-- Begin Records supplied --

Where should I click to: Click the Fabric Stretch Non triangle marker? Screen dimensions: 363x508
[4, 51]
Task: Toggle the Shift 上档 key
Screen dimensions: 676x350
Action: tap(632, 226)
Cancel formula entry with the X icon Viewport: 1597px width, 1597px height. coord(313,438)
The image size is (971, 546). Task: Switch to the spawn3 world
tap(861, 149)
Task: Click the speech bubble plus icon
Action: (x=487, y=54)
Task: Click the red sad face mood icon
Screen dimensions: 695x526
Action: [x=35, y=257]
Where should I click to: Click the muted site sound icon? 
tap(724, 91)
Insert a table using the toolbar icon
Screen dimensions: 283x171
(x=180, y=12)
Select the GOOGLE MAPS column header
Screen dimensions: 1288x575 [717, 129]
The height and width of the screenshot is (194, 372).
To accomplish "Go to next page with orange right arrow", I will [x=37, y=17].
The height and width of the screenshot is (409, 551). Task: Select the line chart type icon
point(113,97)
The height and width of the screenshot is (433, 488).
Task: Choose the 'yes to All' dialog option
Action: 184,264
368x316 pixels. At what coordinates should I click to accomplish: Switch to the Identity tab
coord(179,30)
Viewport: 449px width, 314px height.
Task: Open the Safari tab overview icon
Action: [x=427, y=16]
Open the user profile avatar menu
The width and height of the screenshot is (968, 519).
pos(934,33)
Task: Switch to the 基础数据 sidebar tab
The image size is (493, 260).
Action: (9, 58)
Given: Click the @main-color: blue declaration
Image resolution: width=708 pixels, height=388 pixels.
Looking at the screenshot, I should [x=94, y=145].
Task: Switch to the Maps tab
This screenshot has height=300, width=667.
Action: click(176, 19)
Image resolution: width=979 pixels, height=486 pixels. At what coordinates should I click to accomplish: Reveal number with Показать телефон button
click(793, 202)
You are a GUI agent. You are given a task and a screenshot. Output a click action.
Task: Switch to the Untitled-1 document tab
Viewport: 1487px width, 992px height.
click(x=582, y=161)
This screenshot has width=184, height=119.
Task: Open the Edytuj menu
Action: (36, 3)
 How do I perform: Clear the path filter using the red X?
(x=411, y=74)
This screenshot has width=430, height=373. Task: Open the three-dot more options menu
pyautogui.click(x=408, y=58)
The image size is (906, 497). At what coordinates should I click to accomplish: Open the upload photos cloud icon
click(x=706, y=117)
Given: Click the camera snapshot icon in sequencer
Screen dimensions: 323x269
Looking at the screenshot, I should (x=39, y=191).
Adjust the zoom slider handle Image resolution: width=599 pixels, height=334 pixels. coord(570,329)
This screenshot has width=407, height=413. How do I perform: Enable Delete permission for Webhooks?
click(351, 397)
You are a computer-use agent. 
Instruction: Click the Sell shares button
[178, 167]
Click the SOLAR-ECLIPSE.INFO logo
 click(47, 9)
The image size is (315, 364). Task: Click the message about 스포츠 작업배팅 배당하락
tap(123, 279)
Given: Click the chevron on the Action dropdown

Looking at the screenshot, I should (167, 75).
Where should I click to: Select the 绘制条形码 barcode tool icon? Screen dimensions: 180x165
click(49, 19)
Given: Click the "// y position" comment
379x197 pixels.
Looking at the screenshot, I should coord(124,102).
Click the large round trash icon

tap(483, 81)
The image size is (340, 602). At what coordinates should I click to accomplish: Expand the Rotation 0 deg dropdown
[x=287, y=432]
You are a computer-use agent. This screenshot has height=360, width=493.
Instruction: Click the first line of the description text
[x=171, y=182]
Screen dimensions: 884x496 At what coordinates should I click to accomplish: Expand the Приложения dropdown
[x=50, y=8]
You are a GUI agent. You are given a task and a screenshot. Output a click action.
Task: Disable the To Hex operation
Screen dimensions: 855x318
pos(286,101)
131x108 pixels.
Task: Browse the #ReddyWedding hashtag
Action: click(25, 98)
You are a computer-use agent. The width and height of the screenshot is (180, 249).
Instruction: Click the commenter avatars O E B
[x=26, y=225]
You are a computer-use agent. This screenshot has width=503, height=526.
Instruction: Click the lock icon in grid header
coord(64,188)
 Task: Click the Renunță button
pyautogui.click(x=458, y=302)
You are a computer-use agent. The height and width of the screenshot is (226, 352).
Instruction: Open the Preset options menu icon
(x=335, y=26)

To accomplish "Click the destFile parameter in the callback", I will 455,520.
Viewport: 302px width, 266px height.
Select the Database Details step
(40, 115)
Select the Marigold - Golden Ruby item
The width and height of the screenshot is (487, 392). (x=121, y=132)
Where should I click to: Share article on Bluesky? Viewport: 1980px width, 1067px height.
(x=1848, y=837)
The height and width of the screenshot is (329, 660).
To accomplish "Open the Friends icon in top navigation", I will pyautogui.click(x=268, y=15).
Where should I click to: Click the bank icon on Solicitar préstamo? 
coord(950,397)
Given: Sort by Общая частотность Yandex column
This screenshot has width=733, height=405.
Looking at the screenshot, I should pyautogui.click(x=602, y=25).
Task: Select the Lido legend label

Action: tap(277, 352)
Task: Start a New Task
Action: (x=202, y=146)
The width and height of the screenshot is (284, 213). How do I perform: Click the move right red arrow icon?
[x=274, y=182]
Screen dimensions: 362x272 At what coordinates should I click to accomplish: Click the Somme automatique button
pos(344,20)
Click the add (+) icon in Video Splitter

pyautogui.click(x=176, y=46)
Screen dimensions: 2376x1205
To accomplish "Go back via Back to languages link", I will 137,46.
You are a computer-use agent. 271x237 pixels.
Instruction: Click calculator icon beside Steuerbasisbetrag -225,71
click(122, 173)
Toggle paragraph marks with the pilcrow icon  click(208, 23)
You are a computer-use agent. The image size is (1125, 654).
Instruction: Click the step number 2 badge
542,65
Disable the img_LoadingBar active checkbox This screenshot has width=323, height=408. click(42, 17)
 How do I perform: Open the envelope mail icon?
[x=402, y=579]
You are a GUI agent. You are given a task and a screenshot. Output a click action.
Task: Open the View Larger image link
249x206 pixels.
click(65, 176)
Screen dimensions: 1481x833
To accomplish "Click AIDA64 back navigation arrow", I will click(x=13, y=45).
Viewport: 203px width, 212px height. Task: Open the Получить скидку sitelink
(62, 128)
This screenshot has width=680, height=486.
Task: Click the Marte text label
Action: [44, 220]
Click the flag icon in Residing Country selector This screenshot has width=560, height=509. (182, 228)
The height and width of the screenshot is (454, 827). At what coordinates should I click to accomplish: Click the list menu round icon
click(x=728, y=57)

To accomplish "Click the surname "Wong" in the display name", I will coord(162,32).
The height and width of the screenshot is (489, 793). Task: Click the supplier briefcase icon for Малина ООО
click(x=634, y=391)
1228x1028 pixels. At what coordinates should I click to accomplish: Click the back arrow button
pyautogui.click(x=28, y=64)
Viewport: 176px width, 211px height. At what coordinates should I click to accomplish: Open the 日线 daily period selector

-- End Records supplied --

What the exercise asks = Retype the items above without alteration, covering everything from the line containing "Open the user profile avatar menu" down to the line containing "click(793, 202)", with both of those lines included.

Reply to the task =
Open the user profile avatar menu
The width and height of the screenshot is (968, 519).
pos(934,33)
Task: Switch to the 基础数据 sidebar tab
The image size is (493, 260).
Action: (9, 58)
Given: Click the @main-color: blue declaration
Image resolution: width=708 pixels, height=388 pixels.
Looking at the screenshot, I should [x=94, y=145].
Task: Switch to the Maps tab
This screenshot has height=300, width=667.
Action: click(176, 19)
Image resolution: width=979 pixels, height=486 pixels. At what coordinates should I click to accomplish: Reveal number with Показать телефон button
click(793, 202)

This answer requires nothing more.